**** Kaynak metin

Satınalma Süreçlerinde Sürdürülebilirlik! Türkiye’yi Bekleyen Çevre Yasaları ve AB Karbon Düzenlemeleriyle Yeni Bir Döneme Hazırlık
Olgar ATASEVEN
Girişimci, İş İnsanı, Yazar, Konuşmacı
Kitabım #BitersemBitersin’i yazmama sebep olan en önemli konu dünyamızı nasıl sürdüreceğimizdi. Dünyanın dile gelmesi durumunda neler diyeceği ile başlayan kitabım, kişilere, şirketlere ve hükümetlere dünyayı sürdürmek için ne yapmamız gerektiğini anlatıyor. Bu makalede buradan hareketle satınalma açısından sürdürülebilirliği işlemek istedim. Kitabımda da anlattım ama artık bugün şirketlerin sürdürülebilirlik yolundaki adımları artık bir tercih değil, zorunluluk haline gelmiş durumda. Özellikle Türkiye gibi AB ile güçlü ticaret ilişkilerine sahip ülkelerde, çevre ve karbon düzenlemelerine uyum stratejik önem taşıyor. Bu makalede, Türkiye’deki satınalma profesyonellerinin sürdürülebilirlik konusunda nasıl aksiyon alabileceğini, Avrupa Yeşil Mutabakatı ve AB Sınırda Karbon Düzenleme Mekanizması (CBAM) gibi düzenlemelerin Türkiye’ye yansımalarını, yeni çevre yasalarının şirketleri nasıl etkileyeceğini ana hatları ile ele alacağım.
Sürdürülebilir Satınalma ve Yeşil Tedarik Zinciri: Temel Yaklaşımlar
Sürdürülebilir satınalma, çevresel ve sosyal faktörleri göz önüne alarak tedarikçi seçiminden tedarik zinciri yönetimine kadar tüm süreçlerin yeniden düzenlenmesi anlamına gelir. Bu yaklaşım, yalnızca maliyetleri optimize etmeyi değil, kaynakları verimli kullanmayı, karbon ayak izini düşürmeyi ve çevreye minimum zarar vermeyi hedefler. Türkiye’de birçok şirket, sürdürülebilir satınalma ilkelerini benimsemeye başlamış olsa da AB’nin yeni düzenlemeleri bu alanda daha büyük bir dönüşümün kapısını aralıyor.

********
**** Girdi malzemesi

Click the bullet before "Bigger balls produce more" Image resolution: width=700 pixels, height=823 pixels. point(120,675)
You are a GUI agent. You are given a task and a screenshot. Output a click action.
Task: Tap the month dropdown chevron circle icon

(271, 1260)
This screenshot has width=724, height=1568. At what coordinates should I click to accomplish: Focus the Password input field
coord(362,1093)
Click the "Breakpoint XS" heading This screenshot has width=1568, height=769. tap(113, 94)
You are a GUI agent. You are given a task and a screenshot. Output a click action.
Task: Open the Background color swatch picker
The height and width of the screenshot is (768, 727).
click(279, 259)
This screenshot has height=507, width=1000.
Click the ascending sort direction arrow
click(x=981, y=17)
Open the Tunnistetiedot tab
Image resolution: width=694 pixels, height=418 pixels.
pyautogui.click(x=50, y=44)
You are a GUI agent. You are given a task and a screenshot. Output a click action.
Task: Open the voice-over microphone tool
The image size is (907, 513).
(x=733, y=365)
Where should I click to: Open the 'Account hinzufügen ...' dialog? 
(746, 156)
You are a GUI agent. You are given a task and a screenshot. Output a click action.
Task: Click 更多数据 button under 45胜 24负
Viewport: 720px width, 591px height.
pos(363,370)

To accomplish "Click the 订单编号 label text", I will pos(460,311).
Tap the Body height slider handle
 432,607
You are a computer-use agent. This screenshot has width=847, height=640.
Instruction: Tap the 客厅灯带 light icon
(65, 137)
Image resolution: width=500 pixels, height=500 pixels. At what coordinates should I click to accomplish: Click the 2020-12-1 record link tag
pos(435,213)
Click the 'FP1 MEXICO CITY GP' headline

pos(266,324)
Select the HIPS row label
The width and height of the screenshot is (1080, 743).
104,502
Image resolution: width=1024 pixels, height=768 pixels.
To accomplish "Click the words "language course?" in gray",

********

**Talep 1**:
Sürdürülebilir satınalma metninin "Sürdürülebilir Satınalma ve" ile başlayıp "dönüşümün kapısını aralıyor." ile biten kısmını birebir yazın.
**Talep 2**:
Kayıtların başından başlayıp "pos(363,370)" içeren satırla biten bölümde "GUI agent" ifadesini "interface agent" ile değiştirin ve geri kalan her şeye dokunmadan yalnızca bu satırları verin.

**Görev sonucu 1**:
Sürdürülebilir Satınalma ve Yeşil Tedarik Zinciri: Temel Yaklaşımlar
Sürdürülebilir satınalma, çevresel ve sosyal faktörleri göz önüne alarak tedarikçi seçiminden tedarik zinciri yönetimine kadar tüm süreçlerin yeniden düzenlenmesi anlamına gelir. Bu yaklaşım, yalnızca maliyetleri optimize etmeyi değil, kaynakları verimli kullanmayı, karbon ayak izini düşürmeyi ve çevreye minimum zarar vermeyi hedefler. Türkiye’de birçok şirket, sürdürülebilir satınalma ilkelerini benimsemeye başlamış olsa da AB’nin yeni düzenlemeleri bu alanda daha büyük bir dönüşümün kapısını aralıyor.

**Görev sonucu 2**:
Click the bullet before "Bigger balls produce more" Image resolution: width=700 pixels, height=823 pixels. point(120,675)
You are a interface agent. You are given a task and a screenshot. Output a click action.
Task: Tap the month dropdown chevron circle icon

(271, 1260)
This screenshot has width=724, height=1568. At what coordinates should I click to accomplish: Focus the Password input field
coord(362,1093)
Click the "Breakpoint XS" heading This screenshot has width=1568, height=769. tap(113, 94)
You are a interface agent. You are given a task and a screenshot. Output a click action.
Task: Open the Background color swatch picker
The height and width of the screenshot is (768, 727).
click(279, 259)
This screenshot has height=507, width=1000.
Click the ascending sort direction arrow
click(x=981, y=17)
Open the Tunnistetiedot tab
Image resolution: width=694 pixels, height=418 pixels.
pyautogui.click(x=50, y=44)
You are a interface agent. You are given a task and a screenshot. Output a click action.
Task: Open the voice-over microphone tool
The image size is (907, 513).
(x=733, y=365)
Where should I click to: Open the 'Account hinzufügen ...' dialog? 
(746, 156)
You are a interface agent. You are given a task and a screenshot. Output a click action.
Task: Click 更多数据 button under 45胜 24负
Viewport: 720px width, 591px height.
pos(363,370)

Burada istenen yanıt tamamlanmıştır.